Line tally for "Select": state how many lines of the entries include it, with no other text.

[[ Records, beginning ]]

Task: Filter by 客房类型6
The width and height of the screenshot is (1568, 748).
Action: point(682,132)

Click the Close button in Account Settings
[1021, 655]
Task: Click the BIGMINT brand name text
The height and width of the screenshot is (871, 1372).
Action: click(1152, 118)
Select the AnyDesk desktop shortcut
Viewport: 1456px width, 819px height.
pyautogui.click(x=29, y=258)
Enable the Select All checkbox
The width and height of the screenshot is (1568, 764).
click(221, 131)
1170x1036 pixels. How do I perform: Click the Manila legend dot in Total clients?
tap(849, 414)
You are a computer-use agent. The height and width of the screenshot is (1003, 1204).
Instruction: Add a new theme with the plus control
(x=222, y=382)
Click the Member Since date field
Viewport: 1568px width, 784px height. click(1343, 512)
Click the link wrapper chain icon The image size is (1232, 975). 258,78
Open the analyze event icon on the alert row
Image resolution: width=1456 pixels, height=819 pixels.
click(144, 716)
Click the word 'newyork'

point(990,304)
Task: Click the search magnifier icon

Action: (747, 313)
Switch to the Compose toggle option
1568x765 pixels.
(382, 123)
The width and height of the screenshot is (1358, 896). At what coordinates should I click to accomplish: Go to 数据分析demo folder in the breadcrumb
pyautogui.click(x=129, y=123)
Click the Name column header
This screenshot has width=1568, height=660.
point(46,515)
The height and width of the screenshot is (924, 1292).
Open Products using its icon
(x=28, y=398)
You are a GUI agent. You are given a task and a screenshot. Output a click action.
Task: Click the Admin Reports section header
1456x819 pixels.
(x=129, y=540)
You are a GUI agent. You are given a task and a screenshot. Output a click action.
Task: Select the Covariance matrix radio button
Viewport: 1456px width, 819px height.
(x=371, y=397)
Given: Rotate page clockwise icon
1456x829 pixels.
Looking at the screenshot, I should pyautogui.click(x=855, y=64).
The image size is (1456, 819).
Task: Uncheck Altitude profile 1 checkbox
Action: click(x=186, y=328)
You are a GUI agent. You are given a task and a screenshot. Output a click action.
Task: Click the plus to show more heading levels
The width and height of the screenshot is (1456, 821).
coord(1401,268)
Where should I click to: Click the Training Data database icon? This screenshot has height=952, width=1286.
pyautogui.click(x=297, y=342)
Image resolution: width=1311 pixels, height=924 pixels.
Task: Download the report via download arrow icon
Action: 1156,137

[[ Records, end ]]

→ **Output for this exercise**
3